Social Science Research Network has published a paper examining “the large gaps and inconsistencies in current domain name law and policy” as compared with domain name use in the political context. The paper suggests that the current domain name policy is focused on protecting trademark uses of domain names against bad faith commercial ‘cybersquatters’ but does not deal with protecting use of domain names as part of the political process.

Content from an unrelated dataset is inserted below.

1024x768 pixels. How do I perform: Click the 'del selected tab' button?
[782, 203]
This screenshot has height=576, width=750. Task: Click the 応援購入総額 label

From the abstract: “In the lead-up to the next presidential election, it will be important for candidates both to maintain an online presence and to exercise control over bad faith uses of domain names and web content related to their campaigns. What are the legal implications for the domain name system? Although, for example, Senator Hillary Clinton now owns ‘hillaryclinton.com’, the more generic ‘hillary.com’ is registered to a software firm, Hillary Software, Inc. What about ‘hillary2008.com’? It is registered to someone outside the Clinton campaign and is not currently in active use. This article identifies the current problems with Internet domain name policy in the political context and makes recommendations for developing clearer guidelines for uses of political domain names. In so doing, it creates a new categorization system for different problems confronting the political process in cyberspace, including: (a) socially and economically wasteful political ‘cybersquatting’; (b) political ‘cyberfraud’ which might involve conduct such as registering a politician’s name as a domain name to promulgate a misleading message about the politician; and, (c) competition between politicians’ names and competing trademark interests.”

Paper can be downloaded from Social Science Research Network’s website.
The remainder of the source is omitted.